- [SET TASK] Identify every line in the material below that contains the string "Google", treating uppercase and lowercase letters as different, and copy each of those lines in full.

***

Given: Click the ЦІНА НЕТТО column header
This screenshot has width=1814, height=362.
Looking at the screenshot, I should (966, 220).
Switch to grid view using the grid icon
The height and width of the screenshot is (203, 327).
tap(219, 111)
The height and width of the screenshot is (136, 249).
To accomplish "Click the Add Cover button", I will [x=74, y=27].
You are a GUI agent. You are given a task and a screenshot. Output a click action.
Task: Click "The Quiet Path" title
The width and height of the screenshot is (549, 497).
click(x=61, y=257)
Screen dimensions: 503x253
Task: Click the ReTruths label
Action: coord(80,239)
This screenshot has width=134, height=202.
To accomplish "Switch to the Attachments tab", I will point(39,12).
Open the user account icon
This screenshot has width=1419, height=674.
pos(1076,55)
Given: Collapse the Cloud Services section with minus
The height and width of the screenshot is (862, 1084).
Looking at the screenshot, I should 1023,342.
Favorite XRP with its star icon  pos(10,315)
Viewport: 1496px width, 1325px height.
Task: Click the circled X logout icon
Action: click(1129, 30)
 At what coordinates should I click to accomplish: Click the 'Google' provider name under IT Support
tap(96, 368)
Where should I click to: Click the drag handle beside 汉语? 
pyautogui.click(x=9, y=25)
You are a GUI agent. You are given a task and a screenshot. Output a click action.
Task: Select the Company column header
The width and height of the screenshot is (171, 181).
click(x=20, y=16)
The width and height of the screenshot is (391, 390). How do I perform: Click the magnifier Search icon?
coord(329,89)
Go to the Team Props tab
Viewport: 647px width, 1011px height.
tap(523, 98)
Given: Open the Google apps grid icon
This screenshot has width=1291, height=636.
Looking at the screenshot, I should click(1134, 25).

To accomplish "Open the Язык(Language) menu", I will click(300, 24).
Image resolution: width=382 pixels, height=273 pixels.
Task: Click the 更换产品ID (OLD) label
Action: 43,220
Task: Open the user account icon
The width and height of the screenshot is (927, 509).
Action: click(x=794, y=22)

***

- [OUTPUT]
 At what coordinates should I click to accomplish: Click the 'Google' provider name under IT Support
Given: Open the Google apps grid icon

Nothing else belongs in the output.